Gevaarlijk spul, zo'n Barok verzamelalbum met werk van ruim vijf obscure componisten. Jérôme Correas, aanvoerder van Les Paladins, doet het echter voor niet minder: hij acht deze muziek meer dan waardevol genoeg en wil haar met het grote repertoire uit die tijd confronteren. Zodoende is het recital onder de titel 'Le Triomphe de l'Amour' een combinatie van werk van Rameau en Lully met dat van een aantal onbekend gebleven collega's. Het uitgangspunt was een reis prepareren die de vooruitgang van de Franse Barok tussen de 17e en de 18e eeuw moet aantonen. Correas doet dat niet via een braaf chronologisch opgestelde cd, maar plaatst muziek met honderd jaar verschil in tijd gewoon naast elkaar. Die contrasten houden het album interessant, want waar Barokmuziek al te vaak dreigt te vervallen in het afhaspelen van formules, krijgt de verveling hier geen schijn van kans.
Jérôme Correas en Sandrine Piau, de ster van dit recital, vonden elkaar aan het conservatorium van Parijs, waar ze allebei een grote fascinatie koesterden voor het Barokke repertoire. Oorspronkelijk dachten ze overigens allebei een andere roeping te hebben dan hun huidige: Correas was eerst zanger en verlegde vanuit die expertise zijn grenzen door directie te volgen. Piau op haar beurt dacht altijd dat de harp voor haar was weggelegd, tot ze op latere leeftijd verknocht raakte aan de menselijke stem. Inmiddels is ze al aardig in de veertig, maar haar jong gezicht laat haar toe nog steeds tot de categorie "jonge talenten" gerekend te worden. Haar passage in De Munt vorig seizoen droeg in ieder geval bij aan haar naambekendheid in België, waar ze nu als publiekslieveling geregeld wordt verwelkomd. Onder Correas' hoede klinkt tot slot het Barokensemble Les Paladins, genoemd naar een opera van Rameau. Dat ensemble streeft naar een zeer grote authenticiteit qua klank, wat hier een wisselend positief resultaat oplevert: soms kan Correas een fragiele klankschoonheid aan zijn ensemble ontlokken, maar later balanceert het collectief op de rand van een snijdende, weinig aangename harmonie. Puur orkestraal is deze 'Le Triomphe de l'Amour' daarom een dubbeltje op zijn kant, waarbij de kwaliteit varieert van compositie tot compositie.

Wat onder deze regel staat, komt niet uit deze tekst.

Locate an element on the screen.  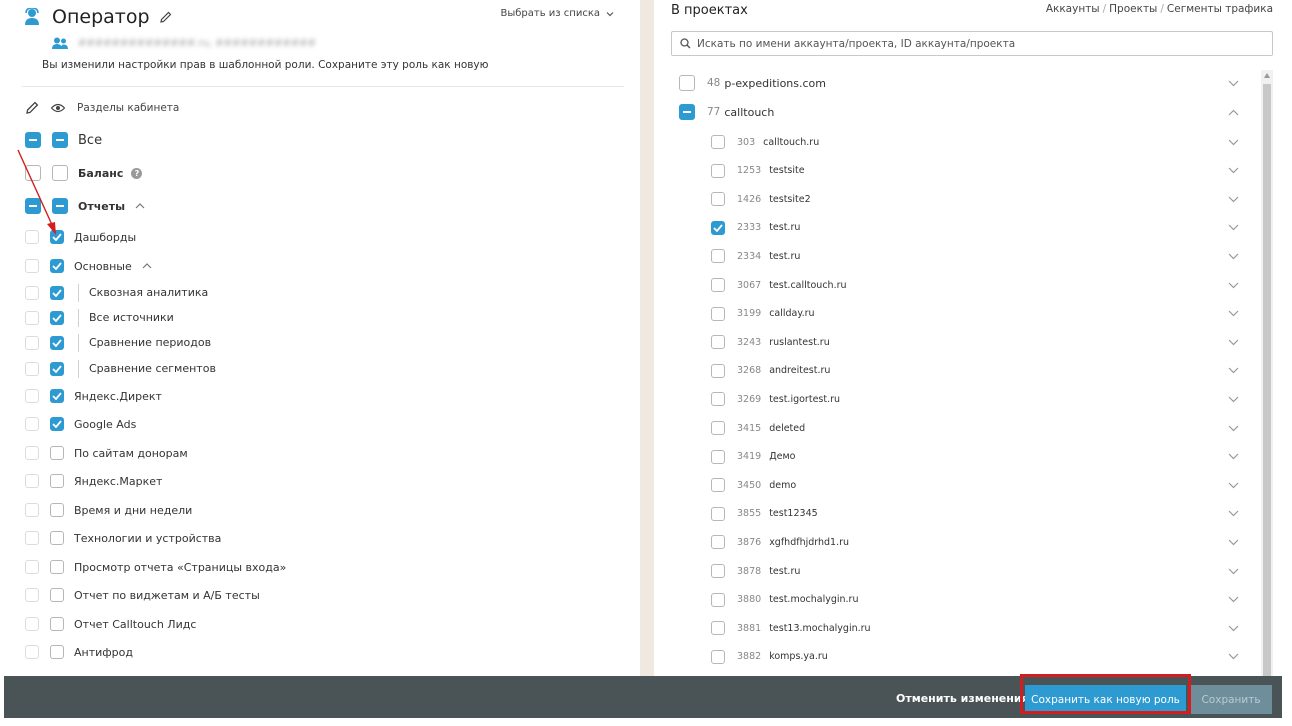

Het repertoire is helaas niet altijd dankbaar, maar dat wordt gecompenseerd door de keuzes die Correas gemaakt heeft: hij plaatst stukken met beklijvende partijen voor Piau naast werken die met symfonische bravoure zijn uitgewerkt. Piau schittert in haast al haar bijdrages, en het is inderdaad zij die met haar vederlichte, maar waarachtige stem deze cd tot iets buitengewoon maakt. Zoals gezegd is Les Paladins niet altijd van even goede makelij, en Jérôme Correas verzorgt een erg Franse begeleiding: altijd zachtmoedig en nooit geforceerd theatraal, terwijl de werken toch vanuit een groot enthousiasme voor de muziek worden verklankt. Finaal moet echter worden toegegeven dat onbekend gebleven Barokcomponisten geen volledig recital kunnen dragen. Grétry, Rebel, Francoeur, Campra, Favart en co steken niet zodanig af tegen Lully en Rameau dat het pijn doet, hetgeen misschien pleit voor het avontuur dat Correas wilde ondernemen. Anderzijds zijn hun gefragmenteerde liefdeszangen niet van die aard dat ze de luisteraar helemaal in het album zuigen. Deze cd is daarom ten zeerste aan te raden voor de nieuwsgierige Barokliefhebber, terwijl de doorsnee melomaan rustig verder kan leven zonder ooit deze muziek te ontdekken. De triomf van de liefde kan in dit geval dus wel wat gerelativeerd worden.